**Directions for this task**
Copy the listing below verbatim, from the line with "At what coordinates should I click to accomplish: Tap" to the line with "tap(70, 73)".
═══ Data for this exercise ═══
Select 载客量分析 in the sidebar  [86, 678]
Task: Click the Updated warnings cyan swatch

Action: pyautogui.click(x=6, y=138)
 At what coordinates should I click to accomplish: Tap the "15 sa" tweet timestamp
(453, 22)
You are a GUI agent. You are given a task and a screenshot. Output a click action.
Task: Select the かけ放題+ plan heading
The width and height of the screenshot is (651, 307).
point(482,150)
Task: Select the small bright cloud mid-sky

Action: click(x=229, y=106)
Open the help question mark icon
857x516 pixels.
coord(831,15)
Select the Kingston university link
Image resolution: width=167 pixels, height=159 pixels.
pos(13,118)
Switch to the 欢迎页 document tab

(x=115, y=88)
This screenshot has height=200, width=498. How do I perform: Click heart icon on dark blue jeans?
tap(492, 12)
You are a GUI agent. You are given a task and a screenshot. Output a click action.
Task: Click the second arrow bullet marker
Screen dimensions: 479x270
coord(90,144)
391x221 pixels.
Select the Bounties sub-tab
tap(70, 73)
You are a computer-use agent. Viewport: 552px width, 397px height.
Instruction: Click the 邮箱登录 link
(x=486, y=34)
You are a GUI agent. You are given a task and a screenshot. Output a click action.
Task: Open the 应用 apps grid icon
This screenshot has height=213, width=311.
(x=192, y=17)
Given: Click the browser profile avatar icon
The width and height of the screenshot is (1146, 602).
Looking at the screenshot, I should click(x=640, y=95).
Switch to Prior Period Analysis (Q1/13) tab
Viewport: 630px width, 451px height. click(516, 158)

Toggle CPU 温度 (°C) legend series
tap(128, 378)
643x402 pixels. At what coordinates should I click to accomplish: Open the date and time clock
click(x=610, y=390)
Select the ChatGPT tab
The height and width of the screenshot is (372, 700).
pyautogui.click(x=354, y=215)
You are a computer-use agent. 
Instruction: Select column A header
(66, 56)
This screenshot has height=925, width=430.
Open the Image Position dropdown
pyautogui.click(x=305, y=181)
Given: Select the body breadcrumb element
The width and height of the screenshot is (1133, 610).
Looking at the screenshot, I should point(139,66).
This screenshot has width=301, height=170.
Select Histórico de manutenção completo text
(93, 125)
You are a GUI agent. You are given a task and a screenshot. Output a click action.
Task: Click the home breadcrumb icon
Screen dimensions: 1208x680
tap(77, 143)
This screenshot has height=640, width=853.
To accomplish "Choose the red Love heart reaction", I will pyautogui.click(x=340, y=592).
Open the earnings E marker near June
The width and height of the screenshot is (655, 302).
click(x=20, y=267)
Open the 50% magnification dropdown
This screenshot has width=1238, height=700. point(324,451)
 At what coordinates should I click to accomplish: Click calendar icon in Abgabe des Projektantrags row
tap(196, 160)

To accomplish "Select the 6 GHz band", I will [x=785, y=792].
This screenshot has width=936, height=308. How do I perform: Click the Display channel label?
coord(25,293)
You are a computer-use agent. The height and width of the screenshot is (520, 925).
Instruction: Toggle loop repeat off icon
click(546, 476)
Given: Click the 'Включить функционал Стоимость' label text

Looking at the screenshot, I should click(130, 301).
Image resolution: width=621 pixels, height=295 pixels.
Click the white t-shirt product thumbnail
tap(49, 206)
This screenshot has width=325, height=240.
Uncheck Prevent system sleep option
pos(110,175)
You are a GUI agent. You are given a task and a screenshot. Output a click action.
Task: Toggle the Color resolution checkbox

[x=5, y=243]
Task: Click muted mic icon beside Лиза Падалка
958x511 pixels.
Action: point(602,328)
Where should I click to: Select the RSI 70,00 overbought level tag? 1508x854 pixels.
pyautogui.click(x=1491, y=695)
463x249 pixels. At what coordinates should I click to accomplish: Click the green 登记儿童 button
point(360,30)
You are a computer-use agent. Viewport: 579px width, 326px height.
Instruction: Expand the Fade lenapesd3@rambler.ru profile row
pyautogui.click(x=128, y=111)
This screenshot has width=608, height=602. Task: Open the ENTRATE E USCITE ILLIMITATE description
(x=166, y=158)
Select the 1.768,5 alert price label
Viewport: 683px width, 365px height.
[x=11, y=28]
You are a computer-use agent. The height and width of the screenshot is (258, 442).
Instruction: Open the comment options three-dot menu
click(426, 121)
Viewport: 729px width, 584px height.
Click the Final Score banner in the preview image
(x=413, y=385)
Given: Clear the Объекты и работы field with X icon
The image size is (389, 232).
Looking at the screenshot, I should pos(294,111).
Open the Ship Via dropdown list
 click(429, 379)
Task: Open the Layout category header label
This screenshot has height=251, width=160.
═══
**Reply**
 At what coordinates should I click to accomplish: Tap the "15 sa" tweet timestamp
(453, 22)
You are a GUI agent. You are given a task and a screenshot. Output a click action.
Task: Select the かけ放題+ plan heading
The width and height of the screenshot is (651, 307).
point(482,150)
Task: Select the small bright cloud mid-sky

Action: click(x=229, y=106)
Open the help question mark icon
857x516 pixels.
coord(831,15)
Select the Kingston university link
Image resolution: width=167 pixels, height=159 pixels.
pos(13,118)
Switch to the 欢迎页 document tab

(x=115, y=88)
This screenshot has height=200, width=498. How do I perform: Click heart icon on dark blue jeans?
tap(492, 12)
You are a GUI agent. You are given a task and a screenshot. Output a click action.
Task: Click the second arrow bullet marker
Screen dimensions: 479x270
coord(90,144)
391x221 pixels.
Select the Bounties sub-tab
tap(70, 73)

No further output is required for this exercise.